An apology for Jallianwala Bagh massacre remains awaited

One hundred years on since the Jallianwala Bagh massacre on that Visakhy day and British Empire's legacy lives on largely unrepentant, albeit sometimes concerned and showing some remorse, but officially retaining diplomatic stiff upper lip.

From Winston Churchill, when he was Secretary of State for War, to Stanley Baldwin, who was soon to become Prime Minister, there were expressions of excessive use of force, even un-British display of tackling an explosive law and order situation, but never an outright admission of moral lapse amounting to willful defence of imperial power. (Nobel poet and novelist Rudyard Kipling, cousin of Baldwin, however, maintained a discreet silence on the issue for a long time).

Even in more recent times British monarch, Queen Elizabeth during her 1997 visit to India to celebrate the 50th year of the country's independence skirted the issue by simply laying the wreath and making a bow at the massacre memorial and describing the event as a tragic episode.

David Cameron during his visit as Prime Minister in 2013 just expressed profound regret at the 1919 event and wrote: "This was a deeply shameful event in British history, one that Winston Churchill rightly described at the time as 'monstrous'. We must never forget what happened here." But he stopped short of making an apology.

Sunil Kapoor, whose great-grandfather was killed in the massacre said: "I am not satisfied because he (Cameron) did not meet the descendants.

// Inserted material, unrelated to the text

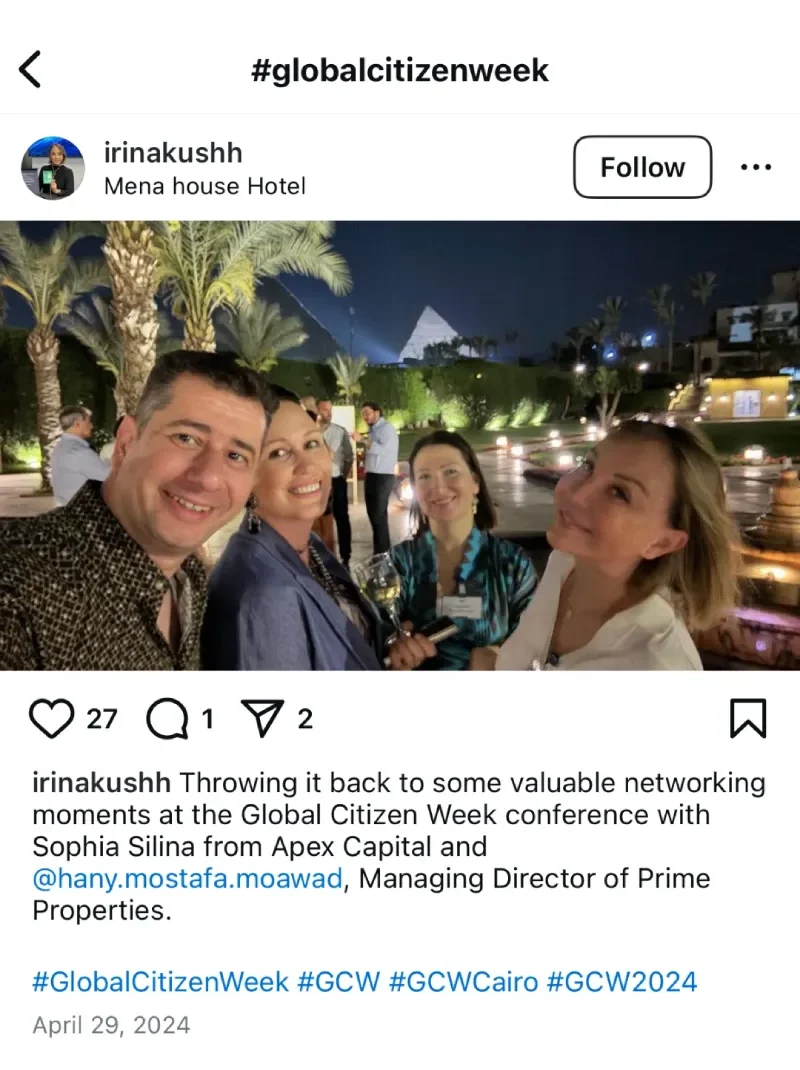Tap the #globalcitizenweek page title
This screenshot has height=1070, width=800.
point(400,70)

If you feel shameful, why not make an apology? For 94 years, we are waiting for justice," he had said. This year in 2019 itself the issue has been raised by Indian origin community leaders at private group meetings in the UK but the issue remains unresolved as the nation at large is immersed in grappling with Brexit.

An apology may appear unpalatable to some but the idea is not so fanciful. Willy Brandt as Chancellor of (West) Germany apologised to Israel over the Nazi Holocaust. The Vatican too apologised to the Jews in 1998 and repented for the Roman Catholic Church's silence during the Holocaust years. Almost in a similar vein, President Bill Clinton apologised to Africa for historic wrongs such as slavery.

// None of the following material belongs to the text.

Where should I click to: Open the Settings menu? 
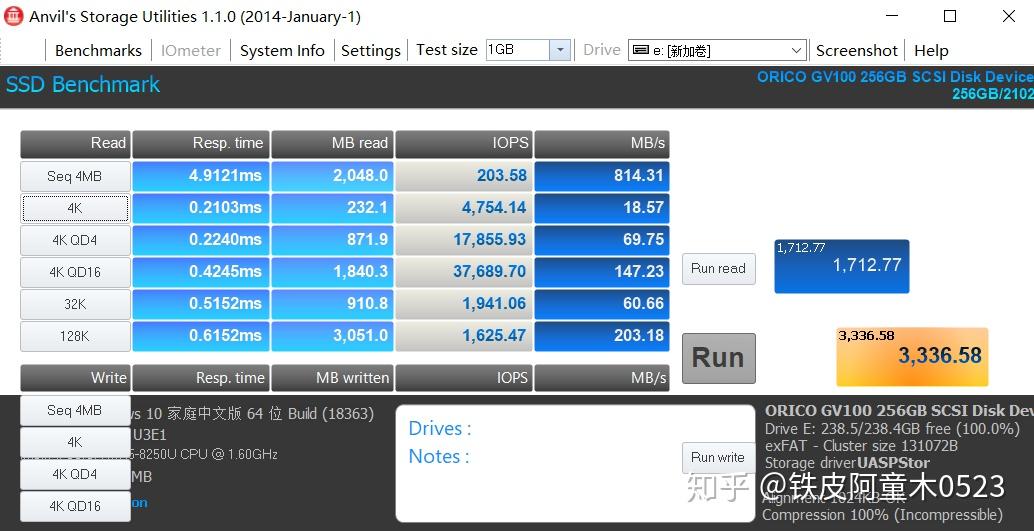pyautogui.click(x=370, y=50)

Back in 1919, the imposition of Martial Law in Punjab in the immediate aftermath of Jallianwala massacre was accompanied by press gag under which publication of Lahore's daily Tribune was suspended and its Editor Kalinath Ray was jailed for two years. Bombay Chronicle Editor BG Horniman was 'deported' from the city while its reporter Gobardhan Das was jailed for two years.

A year later, Churchill's response to the event was cool and considered, admitting frankly that an 'unarmed' crowd was fired upon killing 397 people and wounding over 1,200.

"The crowd was unarmed, except with bludgeons. It was not attacking anybody or anything. It was holding a seditious meeting. When the fire had been opened upon it to disperse it, it tried to run away. Pinned up in a narrow place considerably smaller than Trafalgar Square, with hardly any exits, and packed together so that one bullet would drive through three or four bodies, the people ran madly this way and the other. When the fire was directed upon the centre, they ran to the sides. The fire was then directed upon the sides. Many threw themselves down on the ground, and the fire was then directed on the ground. This continued for 8 or 10 minutes, and it stopped only when the ammunition had reached the point of exhaustion," Churchill stated according to parliament's Hansard record.

Churchill described the 'slaughter' of nearly 400 persons a 'monstrous' event which was 'not the British way of doing business.' But the idea of an apology was unthinkable then.

During all the parliamentary debates in that turbulent era, Kipling though lionised by the press and the public maintained a curious silence on the issue, perhaps avoiding any open clash with cousin Stanley Baldwin. But in later years Kipling made his sympathies known with tributes to the massacre man General Dyer. Kipling's final tribute with definitive words of edification simply said: "He did his duty as he saw it." The tribute was inscribed on the card accompanying Kipling's wreath at the funeral service for General Dyer at St Martin-in-the-Fields, London.

The man in the eye of the storm or indeed the man who created the storm – Brigadier-General Reginald Dyer who carried out the massacre of the innocents on that harvest festival Vaisakhi day April 13 – though idolised by vast sections of British press and public, was retired without any promotion. Hailed as the man who "Saved India", a large benefit fund amounting to over 26,000 pounds sterling was raised for the ailing veteran. But he remained officially as mere Colonel till the end of his life in 1927, thanks to the Commons vote which overruled the Lords support.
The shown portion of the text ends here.